US output, capacity usage up again in November

15 December 2020

Summary: US output expands; rise just above expected figure; capacity utilisation rate increases.

 

The Federal Reserve’s industrial production (IP) index measures real output from manufacturing, mining, electricity and gas company facilities located in the United States. These sectors are thought to be sensitive to consumer demand and so some leading indicators of GDP use industrial production figures as a component.

Production began recovering in May and subsequent months after collapsing through March and April.

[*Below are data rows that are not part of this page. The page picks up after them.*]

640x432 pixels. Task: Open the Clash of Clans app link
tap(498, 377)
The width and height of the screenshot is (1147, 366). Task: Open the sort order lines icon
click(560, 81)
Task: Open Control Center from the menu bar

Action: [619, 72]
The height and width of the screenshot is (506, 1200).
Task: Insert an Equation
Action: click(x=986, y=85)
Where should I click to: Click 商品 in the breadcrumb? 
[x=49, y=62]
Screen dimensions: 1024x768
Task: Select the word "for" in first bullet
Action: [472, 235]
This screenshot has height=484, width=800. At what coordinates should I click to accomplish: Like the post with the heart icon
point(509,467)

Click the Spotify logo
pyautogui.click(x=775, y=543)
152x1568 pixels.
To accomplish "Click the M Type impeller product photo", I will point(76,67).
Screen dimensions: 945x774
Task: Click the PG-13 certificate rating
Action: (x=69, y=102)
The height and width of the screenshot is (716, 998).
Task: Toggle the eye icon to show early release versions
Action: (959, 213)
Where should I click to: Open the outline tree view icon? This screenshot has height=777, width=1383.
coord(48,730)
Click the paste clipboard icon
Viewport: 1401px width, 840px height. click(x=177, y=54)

US industrial production expanded by 0.4% on a seasonally adjusted basis in November. The result was a little over the 0.3% increase which had been generally expected but just under half of October’s 0.9% rise after it was revised down from 1.1%. On an annual basis, the contraction rate increased from October’s revised figure of -5.0% to -5.5%.

US Treasury bond yields did not move decisively any particular direction on the day. By the end of the day, the 2-year Treasury yield had returned to its starting position at 0.12%, the 10-year yield had slipped 1bp to 0.89% while the 30-year yield finished 1bp higher at 1.63%.

The same report includes US capacity utilisation figures which are generally accepted as an indicator of future investment expenditure and/or inflationary pressures. Capacity usage had hit a high for the last business cycle in early 2019 before it began a downtrend which ended with April’s multi-decade low of 64.2%. November’s reading increased to 73.3% from October’s revised figure of 73.0%.